“Hi. I’m a painter.”
“I’m a drag queen.”
“I have a master’s in education.”
“I’m a nymphomaniac.”
How do we choose the words we use to describe ourselves? In these settings, introductions are one of the few instances in which mental health care consumers can explicitly articulate their identities for themselves. Our trip was ostensibly to see New York as a study in stigma, but it became a study in the formulation of identity beyond diagnosis.
The painter came from the Midwest, and he had traveled around the United States taking photographs of himself in crummy hotel rooms and spent seven years painting only with the color red to try and understand the nature of the color’s intensity. His paintings from this period were pulsing and biological. He had had a severe episode of mental illness that he was hospitalized for prior to coming to the art collective, which he credits with saving him from indefinite hospitalization. He had only recently started adding other colors to his palette.
The drag queen was also a talented book artist. He had “self-medicated” — a common term used by mental healthcare consumers — with crack cocaine for many years to manage the crippling lows of his bipolarity. Community Access, the organization that provides subsidized housing and sponsors the art collective, is far sighted in not kicking out residents for substance abuse, which, it reasons, would add the burden of homelessness to a person when he or she is most vulnerable.
The man with the master’s degree in education was a former small business owner from Israel, and his first episode of mental illness had been triggered by a tempestuous divorce, during the course of which he lost his business and custody of his son. He was taking courses to become an advocate in New York State’s mental health courts.
At age 12, the nymphomaniac was the first African-American ballerina admitted to the Martha Graham School for Dance, and the struggle of fitting her body and spirit to the strictures of American ballet took an incredible toll on her psyche, already affected by her bipolar disorder. Her medication made her gain weight, and it took decades for her to come to terms once more with her body, but when she did, it was with assertive style. “I call myself the black Elizabeth Taylor,” she told us, “and my husband is my Richard Burton. I’m a real nymphomaniac.”
She wanted it made clear that her sexuality was a part of her bipolarity that she embraced as part of her own identity, but she wanted to be understood on her own terms, not those imposed by psychiatry. The artist and the drag queen also considered their illnesses to be important parts of their experience, but they did their best to reject any attempt at understanding them solely through the lens of their medical diagnoses.

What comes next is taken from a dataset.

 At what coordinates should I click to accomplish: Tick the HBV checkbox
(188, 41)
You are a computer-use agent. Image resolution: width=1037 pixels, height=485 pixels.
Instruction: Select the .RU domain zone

The Breakout trips allow students to encounter narratives like these that are really the essence of the issues we set out to explore. In the spring, I also led a group to Salt Lake City to learn about the dynamics of religion, society and politics. I’ve found on all the trips I have taken, the truth about the social issues we set out to investigate reveals itself most fully not in diagnoses or dogma, but in the paradox, irony and contradictions that individual stories reveal.
On the train back to Princeton, we were still wrapped in our journey. We came back, and the hardest thing, the translation of what we had touched, began. Some parts of the trip will emerge on Facebook albums. Others will be found in the sharing of stories about the places we went with our friends and family. Still others in a Daily Princetonian column. Other parts will manifest themselves in a changed conception of our own psyches, about what informs the parameters of our own identities. The success of Breakout trips lies in the same spirit of exploration in T.S. Eliot when he writes:
“And the end of all our exploring
Will be to arrive where we started
And know the place for the first time.”
We may or may not have medical diagnoses that either complicate or simplify our understanding of our own identities. When we hear stories in which we encounter novel ways of perceiving the world, we are required to go beyond ourselves to truly understand them. A part of us remembers what it felt like to extend ourselves empathetically, and so when we return to our own, familiar stories at Princeton, we ask, critically, what would it mean, then, to be a human being here?